[Stored items]
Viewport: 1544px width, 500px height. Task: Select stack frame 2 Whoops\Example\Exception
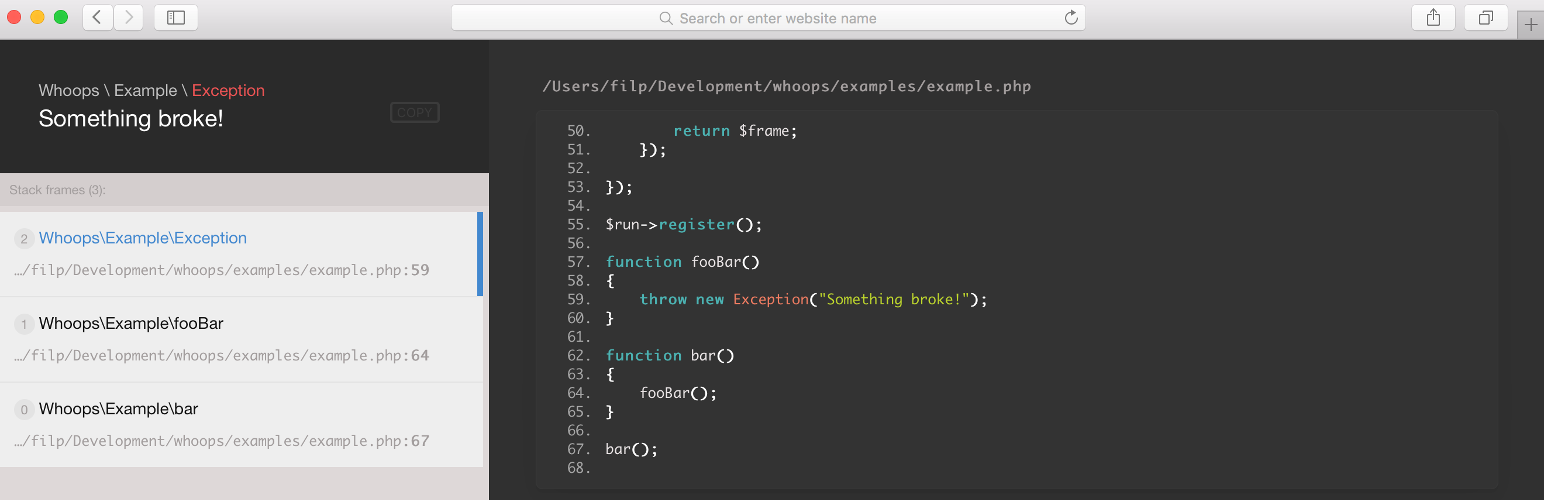tap(142, 238)
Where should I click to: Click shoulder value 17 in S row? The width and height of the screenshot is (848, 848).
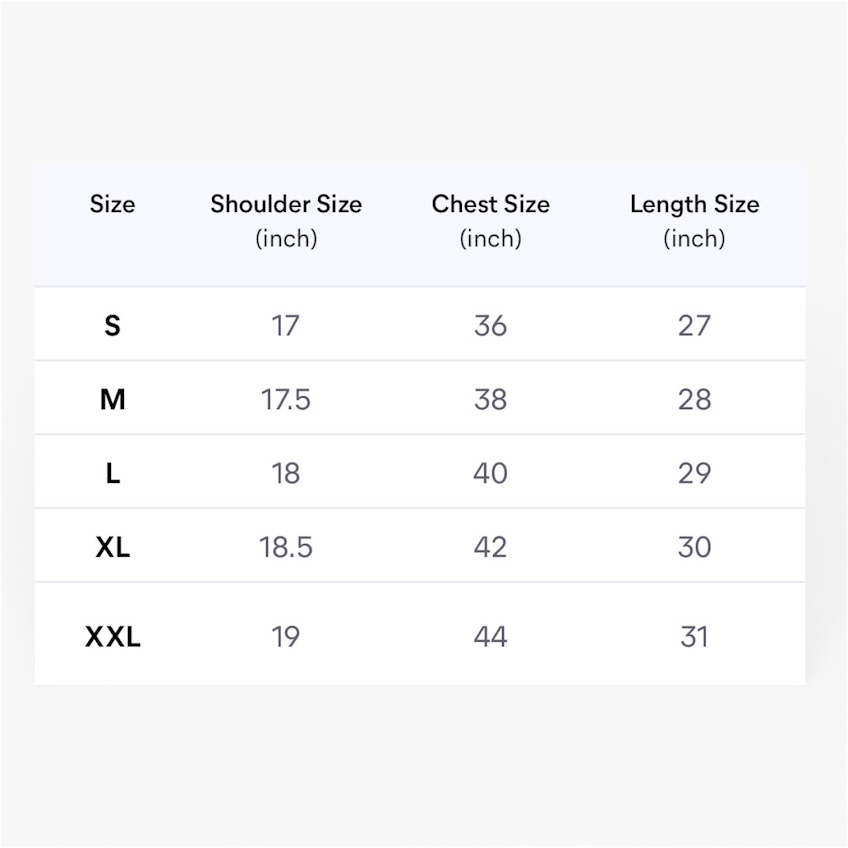(x=286, y=325)
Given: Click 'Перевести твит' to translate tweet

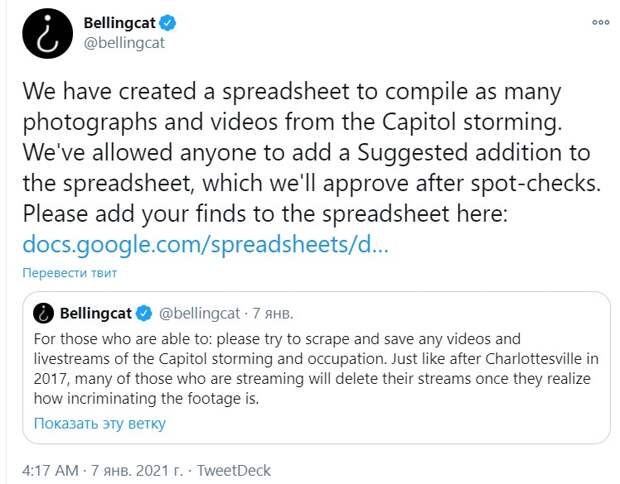Looking at the screenshot, I should click(70, 273).
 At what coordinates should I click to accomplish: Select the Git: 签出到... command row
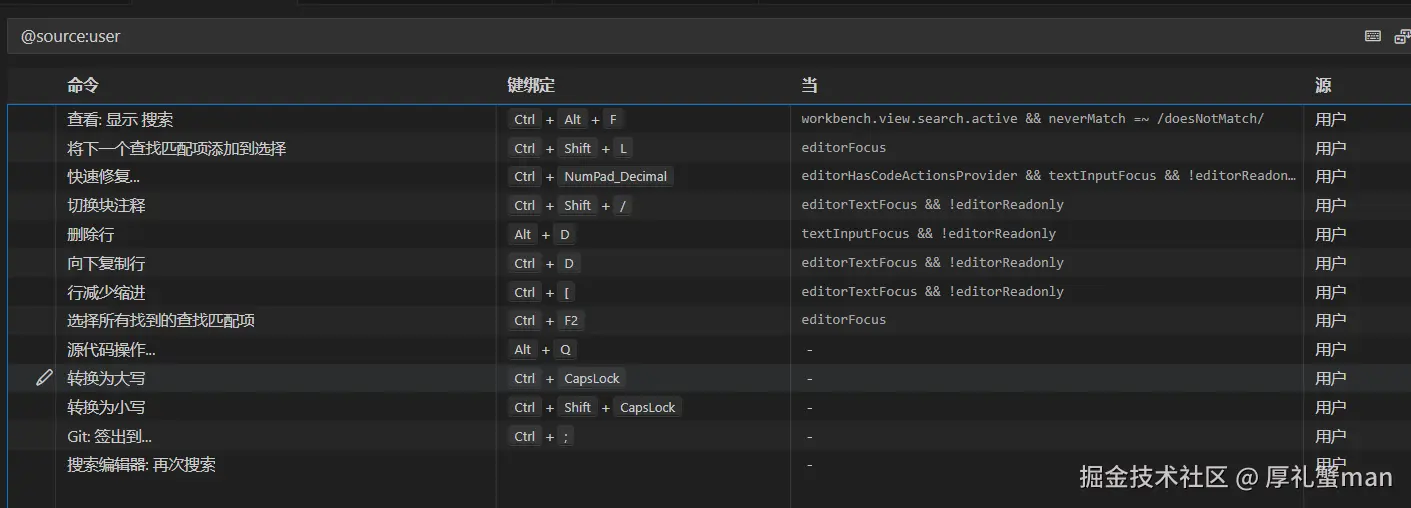110,437
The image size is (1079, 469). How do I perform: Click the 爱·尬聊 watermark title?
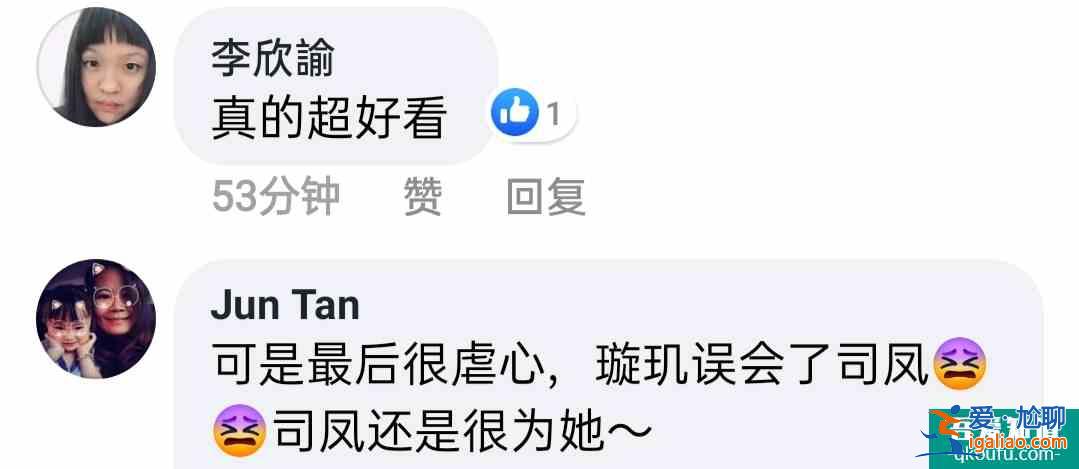[1019, 417]
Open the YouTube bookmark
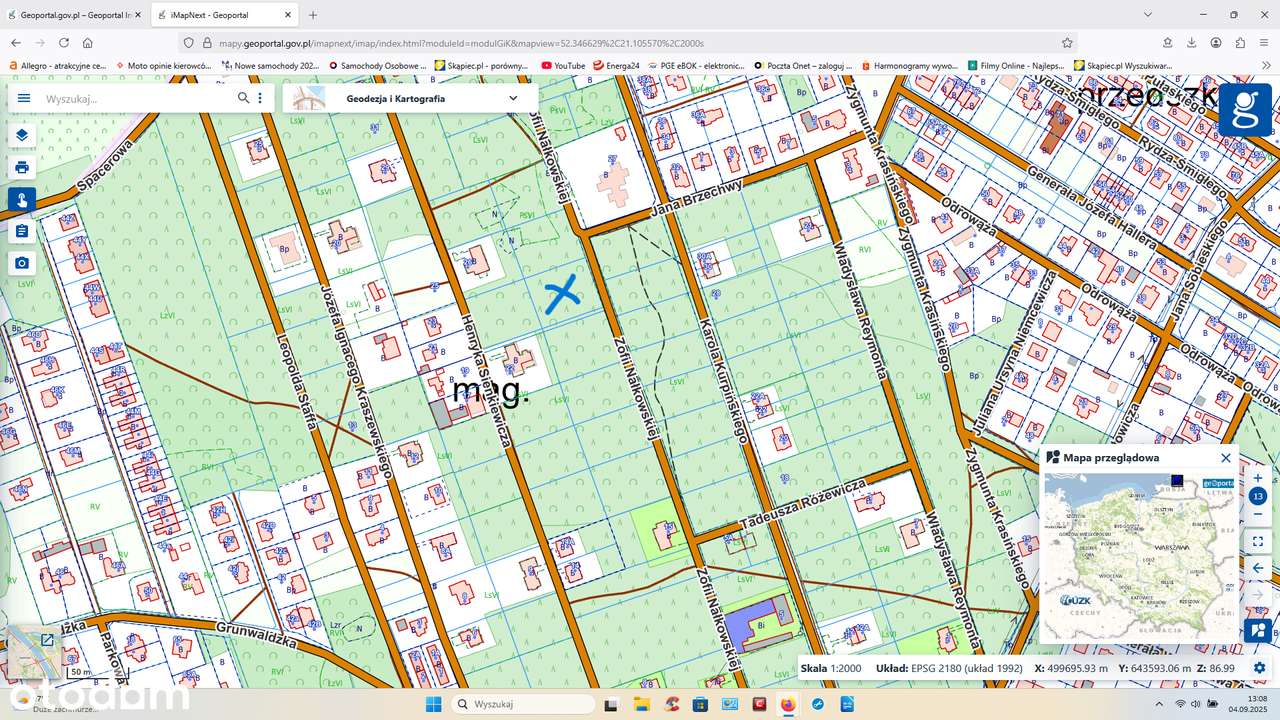This screenshot has width=1280, height=720. click(562, 65)
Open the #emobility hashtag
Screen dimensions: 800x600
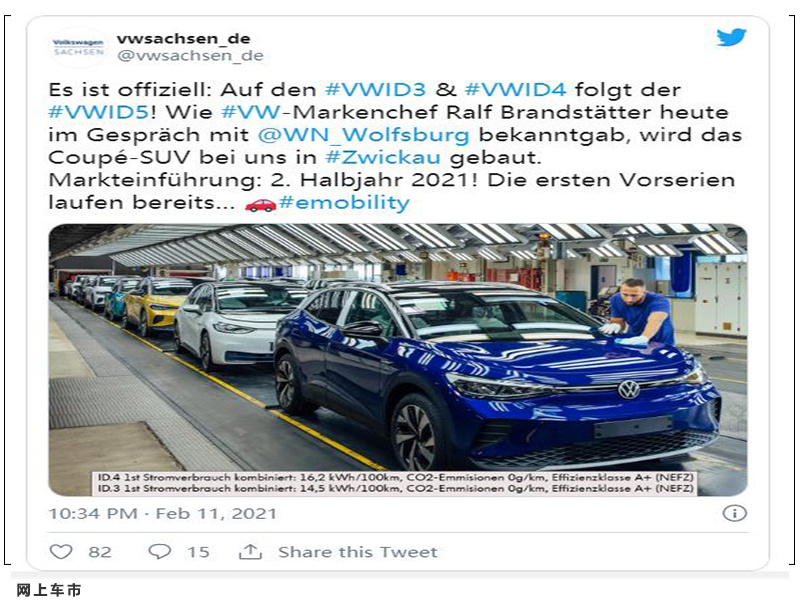click(x=344, y=203)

▸ Exercise goal
The records above need to be restated word for word, with the pictures left out.

▸ Task solution
Viewport: 1544px width, 500px height. Task: Select stack frame 2 Whoops\Example\Exception
tap(142, 238)
Where should I click to: Click shoulder value 17 in S row? The width and height of the screenshot is (848, 848).
(x=286, y=325)
Given: Click 'Перевести твит' to translate tweet

Looking at the screenshot, I should click(70, 273).
 At what coordinates should I click to accomplish: Select the Git: 签出到... command row
110,437
The image size is (1079, 469). How do I perform: Click the 爱·尬聊 watermark title?
[1019, 417]
Open the YouTube bookmark
This screenshot has width=1280, height=720. click(562, 65)
Open the #emobility hashtag
Screen dimensions: 800x600
click(x=344, y=203)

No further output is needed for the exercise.